The use of second generation antipsychotics (SGAs) for the treatment of psychiatric illnesses in children and adolescents is increasing. Adverse effects of SGAs include weight gain, dyslipidemia, insulin resistance, and glucose intolerance that can subsequently progress to diabetes. In an already at-risk population, SGA-related metabolic effects further increase the risk for cardiovascular disease. Literature also shows that these effects adversely impact adherence, quality of life, and emotional status.

Data suggest that the metabolic effects of SGAs may be more severe in children and adolescents than in adults.1 The number of pediatric patients at risk for adverse health outcomes related to metabolic and hormonal effects of SGAs has been shown to increase by more than twofold after six months of SGA therapy.2 A retrospective study reported that 53% of children and adolescents with prior exposure to SGAs were overweight and that 16% were at risk for becoming overweight. In addition, triglycerides were elevated in 51% of these patients and 48% had decreased high density lipoproteins.3 Independent of adverse medication effects, patients with neuropsychiatric disorders are more likely to have impaired glucose regulation and type 2 diabetes as compared to the general population.4 The risk of glucose intolerance is augmented by SGA treatment.
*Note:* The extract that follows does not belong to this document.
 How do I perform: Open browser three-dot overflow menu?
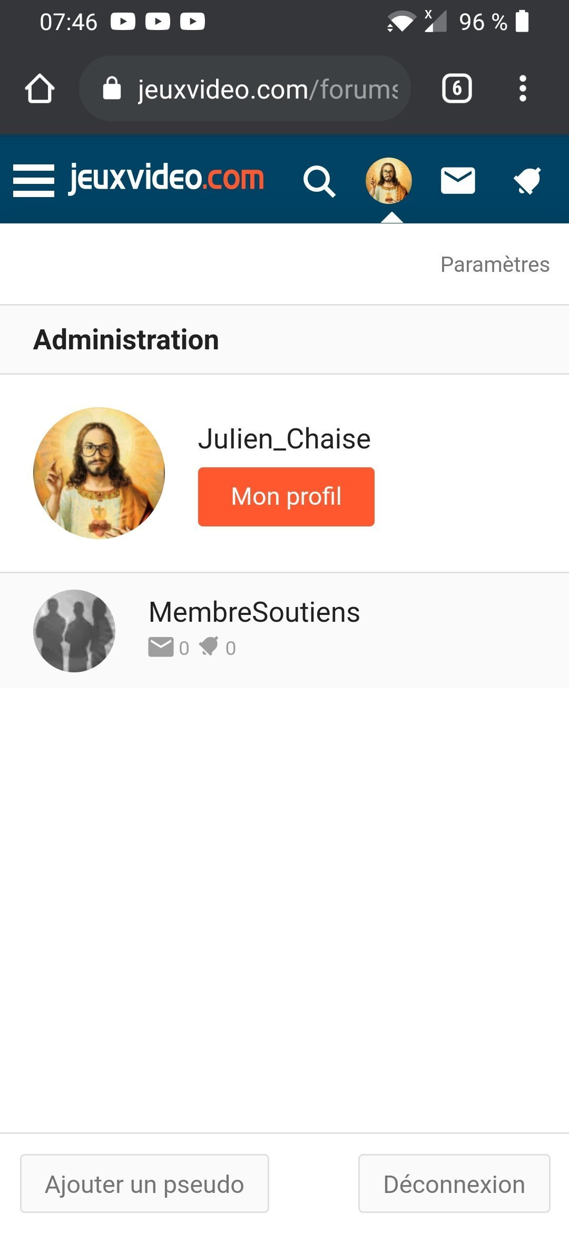tap(522, 89)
Recommendations for treatment of individuals at risk for metabolic syndrome include lifestyle changes and/or switching to an SGA with lesser risk of weight gain.5 However, studies report lifestyle changes in patients with neuropsychiatric disorders are often unachievable6 and switching SGAs may worsen clinical symptoms. Moreover, switching SGAs may not positively influence weight change.7 

The relative risks for weight gain among SGAs are summarized in Table 1. While clozapine is not a first-line treatment option, olanzapine may be considered as an initial treatment for pediatric patients with bipolar disorder or schizophrenia. However, olanzapine prescribing information specifically cautions, "Compared to patients from adult clinical trials, adolescents were likely to gain more weight, experience increased sedation, and have greater increases in total cholesterol, triglycerides, LDL cholesterol, prolactin, and hepatic transaminase level. The increased potential (in adolescents compared with adults) for weight gain and hyperlipidemia may lead clinicians to consider prescribing other drugs first in adolescents."12 The newest SGAs — asenapine, iloperidone, and lurasidone — have not been included in recent studies.

Table 1:

Relative risk for weight gain among second generation antipsychotics8–10 

Relative risk for weight gain among second generation antipsychotics8–10
Relative risk for weight gain among second generation antipsychotics8–10

The mechanism of SGA-related weight gain is not fully understood and almost certainly due to a combination of factors. The anti-diabetic drug, metformin, has been reported to reduce the magnitude of weight gain associated with SGA therapy. Twelve trials and seven meta-analyses examined weight gain and glucose dysregulation in patients treated with metformin and SGAs.13 These reports provide evidence that metformin is effective, presumably from effects on insulin sensitivity. An additional study reported metformin is safe and effective in preventing SGA-related weight gain, decreased insulin sensitivity, and abnormal glucose metabolism in adolescents.14 Data from the Diabetes Prevention Program also support that, along with lifestyle changes, metformin decreases weight and prevents progression from impaired glucose tolerance to diabetes in SGA-treated patients. A recent meta-analysis reported that metformin yielded greater weight loss compared with other agents, and in SGA-treated individuals who experienced weight gain, weight loss from metformin was significant.9 Metformin improves blood glucose control, increases insulin sensitivity, and reduces waist circumference in addition to weight loss. Metformin use in younger or first episode patients resulted in three times greater weight loss than in older, more chronic patients.15 

Adult16–18 and pediatric19 studies suggest safety is not monitored consistently despite a 2003 FDA-mandated warning for diabetes risk and 2004 consensus statement recommendation for metabolic monitoring.5 Nevertheless, more aggressive monitoring has been proposed.8 A vital first step to minimize risk and long-term adverse outcomes from SGA treatment is to implement consistent metabolic monitoring. As new data become available, practitioners may recognize risk factors for weight gain and identify candidates most likely to benefit from early metformin treatment and/or other interventions to mitigate SGA-related metabolic complications.